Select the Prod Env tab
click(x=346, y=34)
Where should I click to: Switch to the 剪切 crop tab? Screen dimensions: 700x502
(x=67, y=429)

--

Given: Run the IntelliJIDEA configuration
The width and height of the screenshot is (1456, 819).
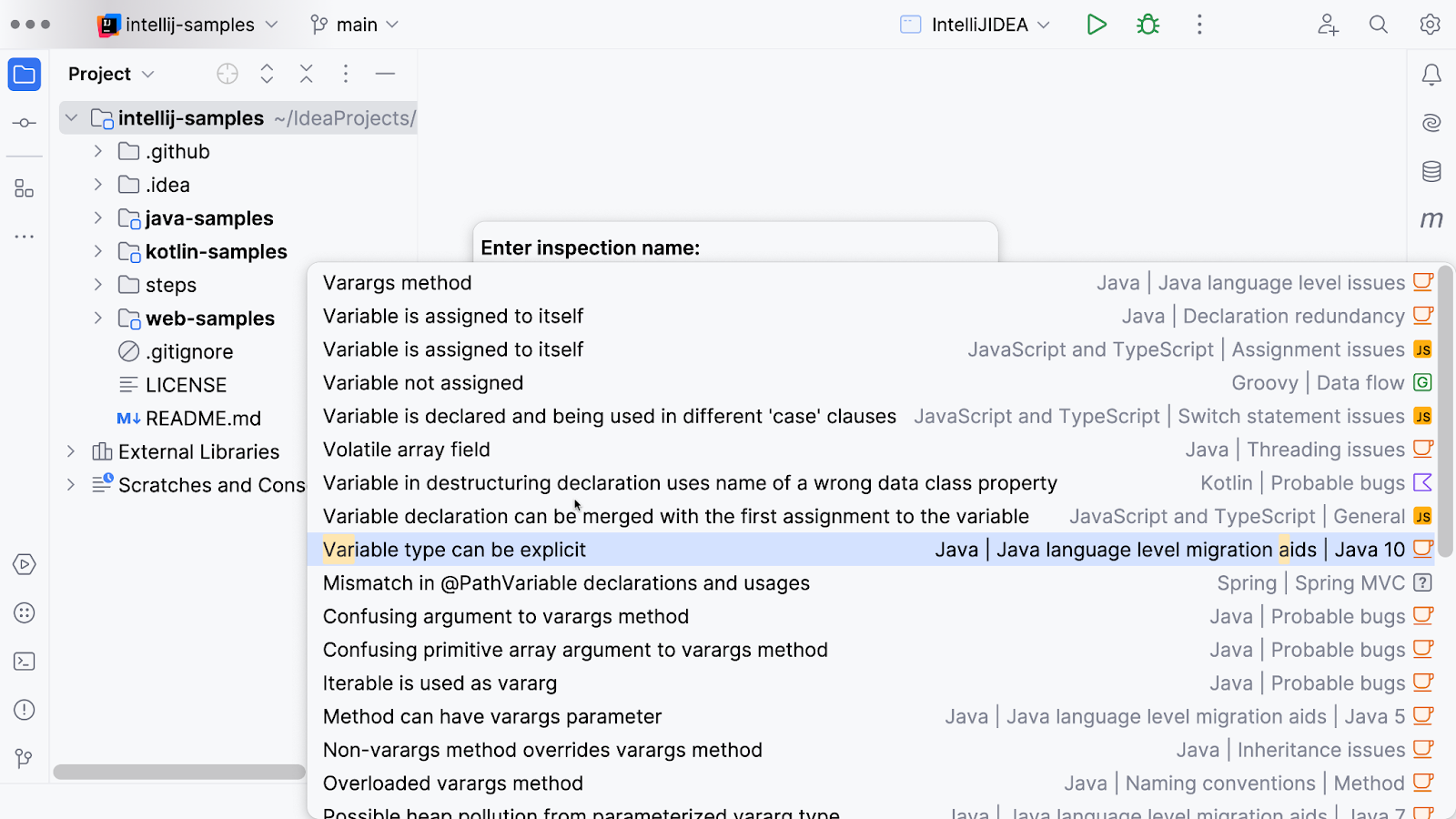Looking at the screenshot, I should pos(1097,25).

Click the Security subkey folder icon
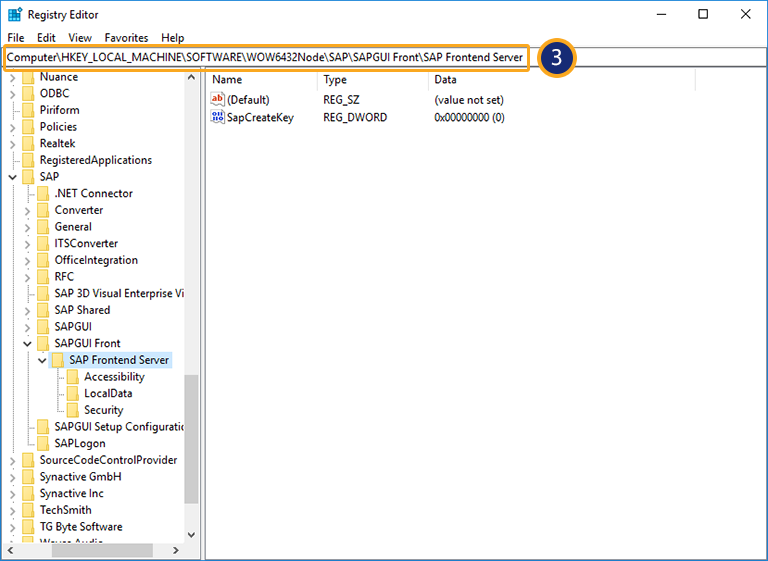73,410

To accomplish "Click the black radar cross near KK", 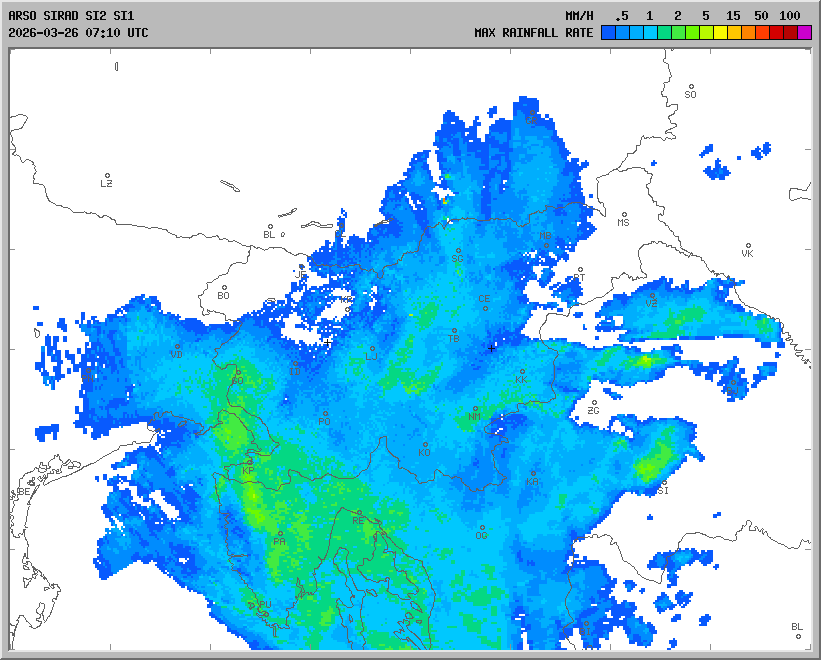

# Action item
Within the listing above, find the line containing "The width and" and the line containing "the black radar". Transcribe them and everything between them exactly, leaving out the pictures.

# Task output
The width and height of the screenshot is (1456, 819).
Looking at the screenshot, I should pos(1097,25).

Click the Security subkey folder icon
73,410

To accomplish "Click the black radar cross near KK", 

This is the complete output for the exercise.